Wenn man sich eine Fernbedienung und einen Steckdosenadapter kauft, kann man ebenfalls verschiedene Geräte komplett vom Stromkreislauf nehmen kann. Diese Fernbedienungen verfügen in der Regel über verschiedene Tasten, mit denen man mehrere Geräte komplett ausschalten kann. In einem solchen Fall muss man allerdings nicht die Wege zu den Geräten auf sich nehmen. Zudem kann man mehrere Geräte mit einer Fernbedienung ein- und ausschalten. Man benötigt also nicht viele verschiedene Fernbedienungen.
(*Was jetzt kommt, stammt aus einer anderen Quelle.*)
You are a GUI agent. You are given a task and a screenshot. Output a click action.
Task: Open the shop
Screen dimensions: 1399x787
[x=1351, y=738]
Es kann so einfach sein, Strom zu sparen. Man muss nur wissen wie. Wer sich weitere Tipps holen möchte, der kann dies zumeist im Internet tun. Hier gibt es diverse Seiten, die einem Tipps und Tricks rund um das Thema Strom sparen bieten. Doch auch Zeitschriften greifen das Thema vor allem in der letzten Zeit immer wieder auf. Es ist für die Menschen sehr wichtig geworden, zu erfahren an welchen Enden man noch sparen kann. Schließlich hat kaum jemand noch etwas zu verschenken.